The volume rattles the bones. The gyrations evoke scenes of lustful abandon. In some of funk’s most explicit forms, tracks sprinkled with the prerecorded sounds of machine-gun fire exalt the drug gangs still in control of some of Rio de Janeiro’s favelas. On certain nights, the bass from the amps resonates from the hillside slums into the bastions of the privileged classes, as if to remind them: Rio doesn’t belong just to you.

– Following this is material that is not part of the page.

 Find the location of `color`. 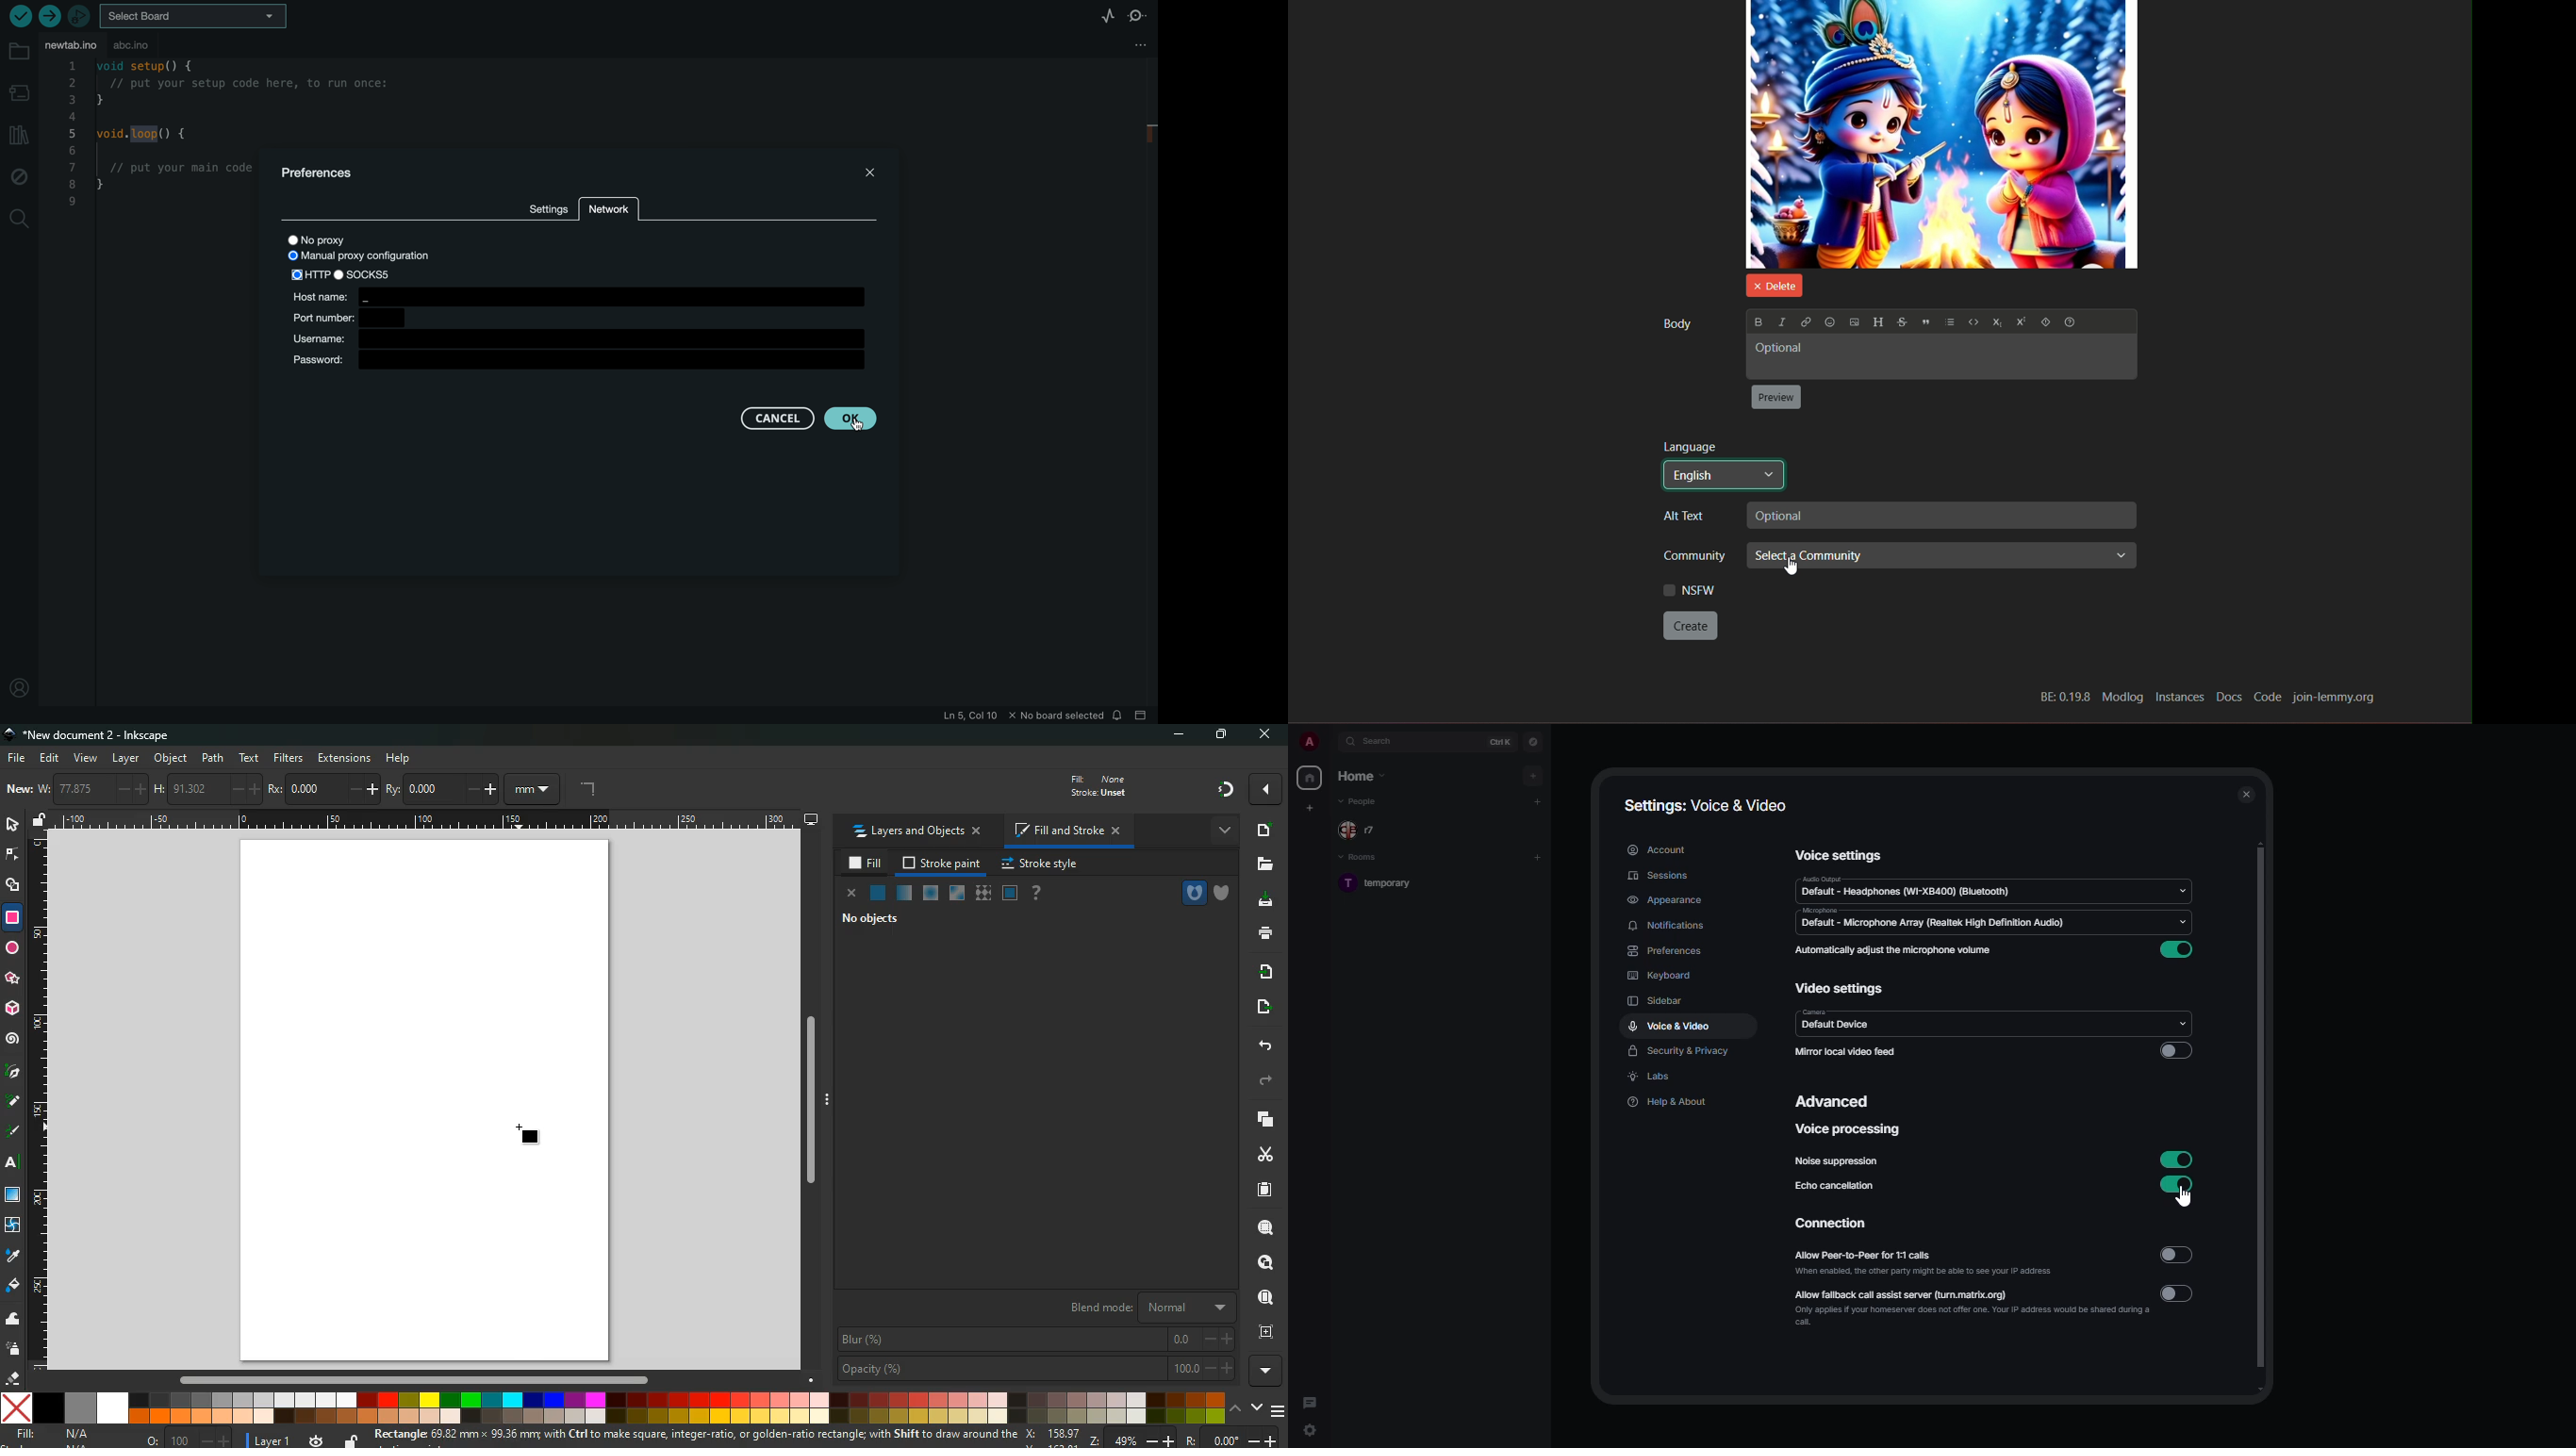

color is located at coordinates (614, 1407).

Funk’s varied repertory provides an apt soundtrack for the changes sweeping across the city after the recent boom that lifted incomes and ushered in the era of megaevents like this month’s World Cup and the 2016 Summer Olympics, while also accentuating longstanding inequality. Samba, forbidden by the authorities about a century ago in much the same way that varieties of funk are prohibited today, has developed into such an establishment fixture that big corporations now underwrite carnival compositions. Bossa nova, the breezy fusion of samba and jazz, seems just too genteel for these times. But funk — often aggressive, sensual, vulgar, narcissistic, anti-establishment and eminently adaptable to Brazil’s shifting political mood — is thriving.

Not to be confused with the kind of American funk popularized by James Brown in the 1960s, Brazilian funk is thought to have crystallized in the 1980s, when favela musicians in Rio drew inspiration from the hip-hop sounds and explicit lyrics of Miami bass. The result was a genre rooted in the lawlessness of the slums. Funk singers were criticized from the start for their hypersexualized, violence-soaked lyrics, but they long defied attempts to tame the genre.

Still, funk surrendered some of its edge when the authorities started asserting greater control over favelas about half a decade ago. In a project called pacification, security forces rolled in with tanks to establish police outposts. They cracked down on the “baile funk,” parties that came to be viewed as subversive. The outcome: Practitioners of proibidão, the prohibited funk style that champions drug gangs, were forced to move to unpacified favelas or change their style to “light,” with the watered-down lyrics the term implies.

Yet in Rio, funk’s cradle, some of the marginalized proibidão singers persist. Some work in favelas is still controlled by gangs, reflecting Rio’s fractious urban peace process. Fewer than 300 of the city’s estimated 1,000 or so favelas are pacified; even in slums now featuring a large police presence, there has been a startling spike in shootings of police officers this year. Around the city, muggings have surged. The homicide rate is also climbing once again in Rio, setting the city on edge just as visitors start arriving for the World Cup.

Amid this tension, new funk stars are emerging, exemplified to a large extent by women like Valesca Popozuda and Anitta. One rising voice in Rio’s clubs is MC Lexa, 19, whose real name is Léa Araújo. She doesn’t come from a favela, pacified or otherwise, but from Jacarepaguá, a sprawling suburban area interspersed with slums. On the cusp of stardom, MC Lexa delayed her civil-engineering studies and has begun performing in cities like Brasília and São Paulo. “Few people have a real chance for a career in funk,” she says. “I need to make this moment count.”